The Eco-calculator on AtSource reveals the total environmental footprint for products, broken down into carbon, water and land-use, at each stage of its journey - on the farm, in processing, and transport to the destination port. Perhaps surprisingly, it’s not this latter stage that’s responsible for most of the CO₂ emissions, but the on-farm activities. Organic quinoa grown in Cajamarca, Peru for example, and shipped to a company in New Zealand, generates 2.4 tonnes of CO₂ equivalent (per tonne) with agriculture contributing 87%.

So this is clearly where we need to focus most of our efforts relating to climate action. Training on climate-smart practices like incorporating organic matter to improve soil fertility and structure, diversifying farms with other crops like beans and oats to help sequester carbon, and organic pest management, to name a few, are aimed at reducing this on-farm footprint and the Eco-calculator will show us how effective these are over time.

Actionable insight for meaningful impact 

The process of gathering the data for AtSource, has uncovered a number of areas where we need to investigate further and focus our efforts to improve social or environmental conditions. By capturing ‘Diversity & Inclusion’ metrics on the number of female registered farmers in each farmer group, women attending Good Agricultural Practice training or holding a leadership position, we know where we need to target interventions to improve gender equality. In Ghana for instance we’re training women in cashew communities on beekeeping and in Côte d’Ivoire, we’ve partnered with the World Bank to help female cashew workers gain financial autonomy.

The health and nutrition metrics meanwhile prompted a survey to better understand the year-round food and nutrition needs of cashew households in our sourcing network. These insights are informing new strategies to support farmers under our Sustainable Cashew Growers Programme, such as crop diversification and nutrition education, while also enriching our longstanding efforts to address some of underlying determinants of malnutrition, like limited access to clean water.

Collaboration for landscape-level change

Being transparent about the good and the bad in our supply chains, encourages others to support Olam in developing and scaling effective interventions. The metrics on AtSource are accessible to our customers via a digital dashboard, which acts as window into where hotspots – like malnutrition, child labour and water stress - lie and equally, where progress is being made.
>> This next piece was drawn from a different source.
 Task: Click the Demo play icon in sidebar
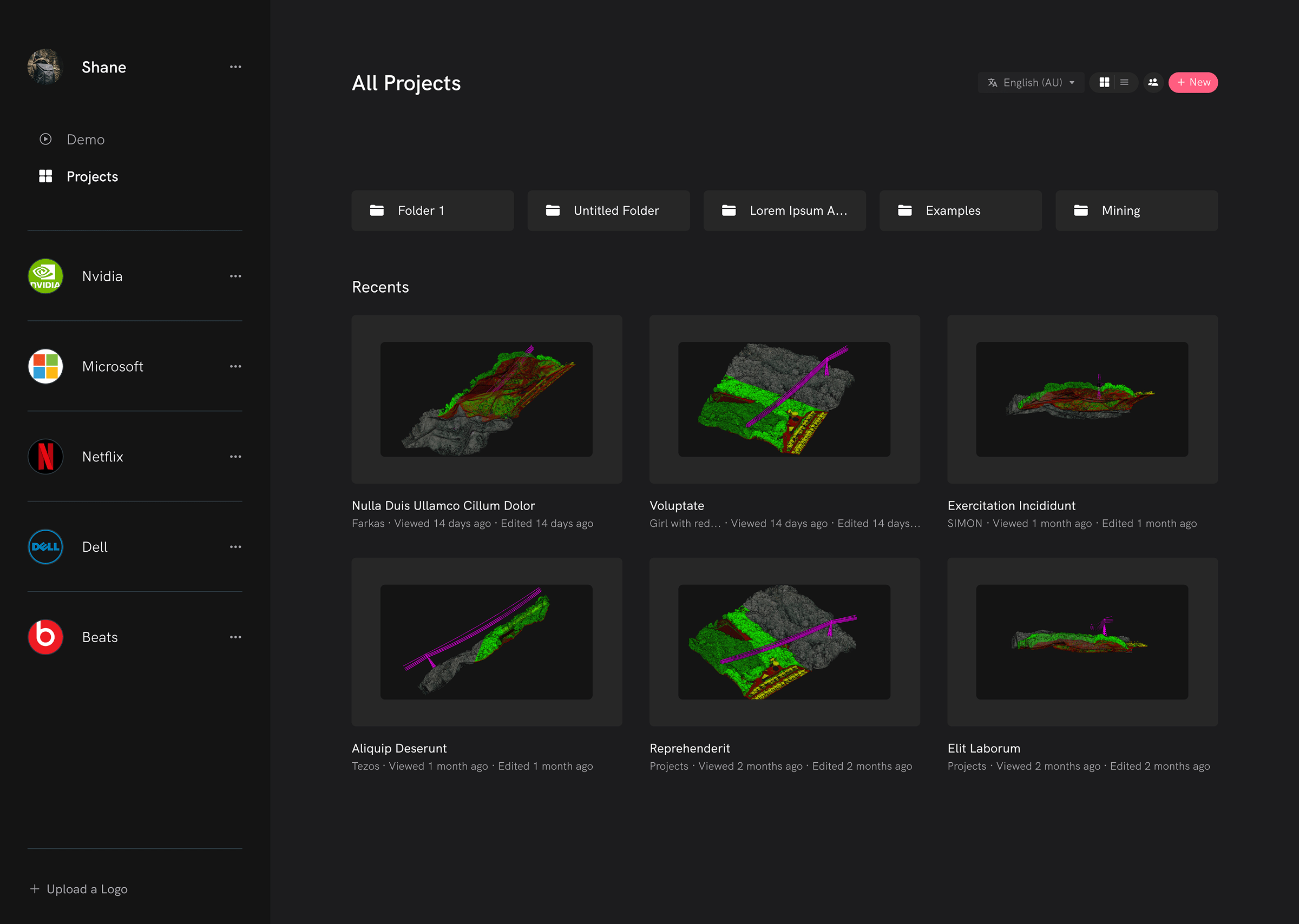click(45, 139)
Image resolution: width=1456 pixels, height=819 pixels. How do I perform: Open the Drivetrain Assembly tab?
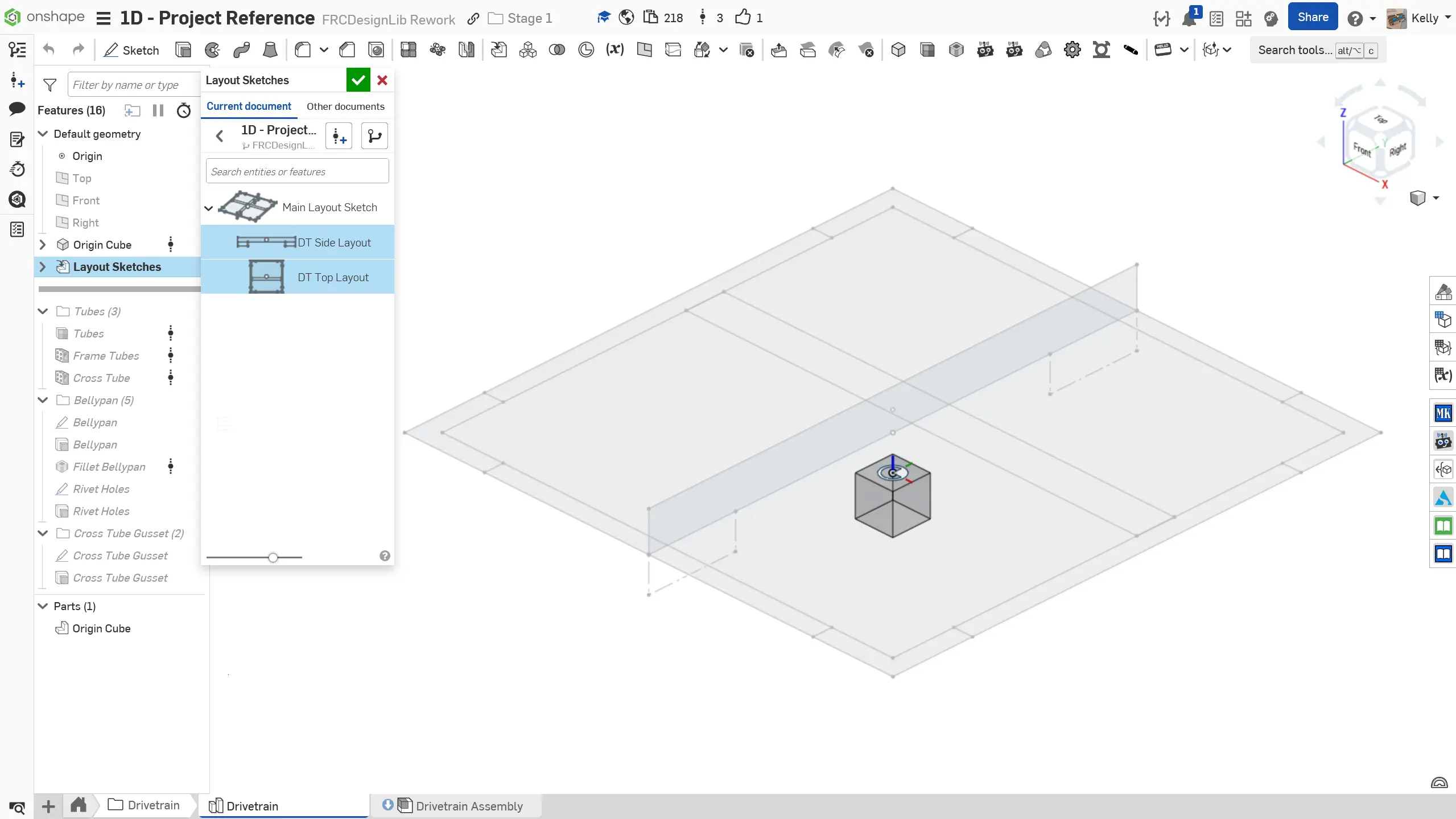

By connecting companies further down the supply chain to the source of their products, AtSource brings them in as a partner on the collective efforts to improve the impact of nut production on people and planet. It also gives them assurance that their cashews, hazelnuts, chia seeds or other products are responsibly sourced, fully traceable and sustainable. Meanwhile, for our sustainability partners like the International Labour Organisation, Xerces Society and GIZ (Deutsche Gesellschaft für Internationale Zusammenarbeit GmbH), the transparency offered through AtSource provides reassurance that their investment is making a difference where it matters.

And finally, a company’s role in creating this positive impact can be communicated to consumers who, with a heightened sense of wanting to ‘do good’ during COVID, will want to know that their purchase – whether a packet of nuts or protein bar – isn’t contributing to the climate crisis and offers an economically sound future for producers and their families.